LE USCITE – Ci tengo a fare chiarezza sul mercato in uscita. Se fosse dipeso esclusivamente dalle mie volontà, non avrei ceduto nessuno, tuttavia Antonini ad ogni ora del giorno, anche la notte, chiedeva di andare via. Il ragazzo non era più sereno e fra tutte le destinazioni ha scelto Catanzaro. Ho anche provato a farlo rimanere, ma ormai aveva scelto di andare in B. Passando a Cianci, anche in questo caso la cessione è avvenuta in seguito ad una esplicita richiesta del ragazzo; diceva che a Catania avrebbe potuto cambiare la sua vita calcistica. Per quanto riguarda Romano, il ragazzo ha giocato l’ultima partita sapendo che il giorno dopo sarebbe andato via, ma lo sapeva solamente lui. Non si è di certo comportato bene. Non vogliamo trattenere nessuno. Indossare questa maglia deve essere una cortesia per il giocatore, non un peso.

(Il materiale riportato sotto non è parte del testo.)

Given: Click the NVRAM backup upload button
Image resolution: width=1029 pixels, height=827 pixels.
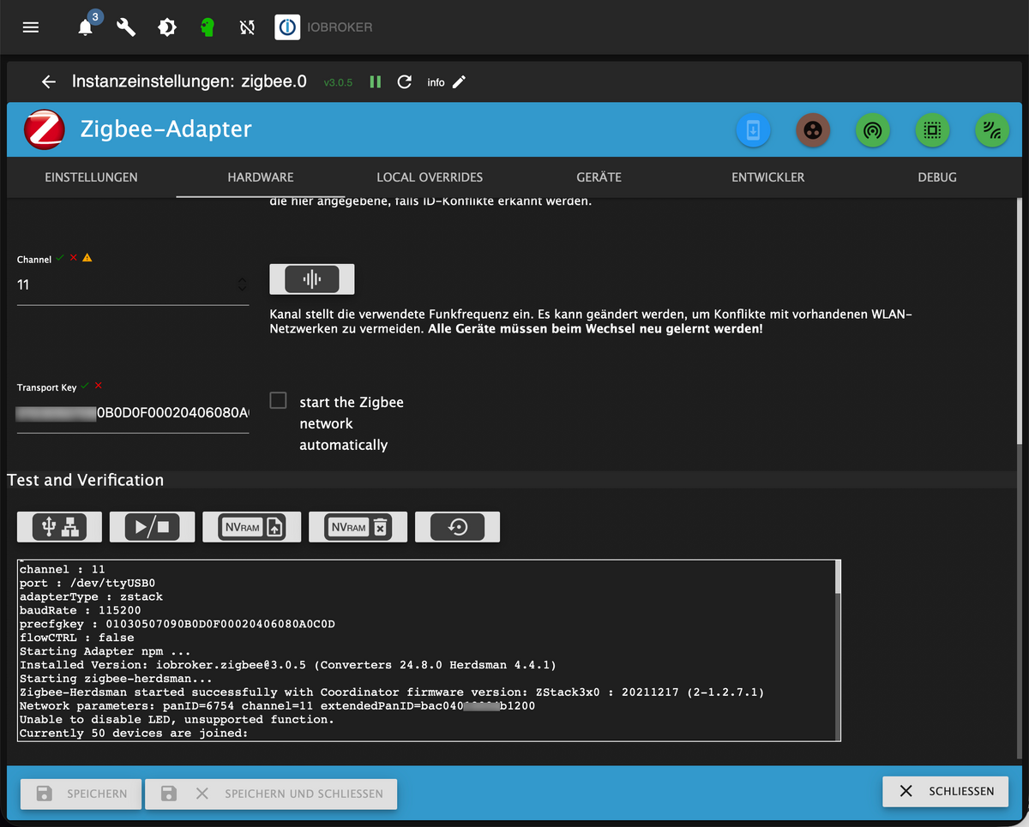Looking at the screenshot, I should tap(251, 527).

LE RICHIESTE – Abbiamo tanti giocatori attenzionati da altre squadre. Su tutti, Ferrara e Orlando. Ferrara credo che al momento sia il migliore giocatore della Lega Pro; potrebbe tranquillamente giocare in qualsiasi squadra di medio bassa classifica di Serie A. Orlando invece ci è stato chiesto dal Foggia una marea di volte, tuttavia non siamo disposti a cederli.
NUOVI ARRIVI – Miceli è un giocatore importante ed un uomo serio ed affidabile. È fra i difensori più affidabili che abbia mai allenato. De Marchi non va criticato per le occasioni sbagliate, lo abbiamo preso perché ha delle caratteristiche importanti. Valietti è un giocatore importante, con gamba e motore; a Messina ha giocato più con l’istinto che con i codici ed è una soluzione differente rispetto a Mastromonaco. Travaglini è un altro ragazzo giovane ma importante. Simeri invece non ha bisogno di presentazioni. Avevo scelto lui come attaccante, non ho mai trattato nessuno di tutti quei nomi che leggevo sui vari giornali. È stata un’operazione difficile. Per centrocampo invece ci stiamo muovendo, già in serata potremmo avere qualche giocatore importante fra le mani.
IL BORSINO – Mastromonaco ha preso una forte botta in allenamento che ha provocato una lesione, dovremo aspettarlo per un po’. Calvano non è in ottime condizioni e Zonta a Messina ha avuto un attacco febbrile. Anche Ferrara ci è mancato nella trasferta in Sicilia.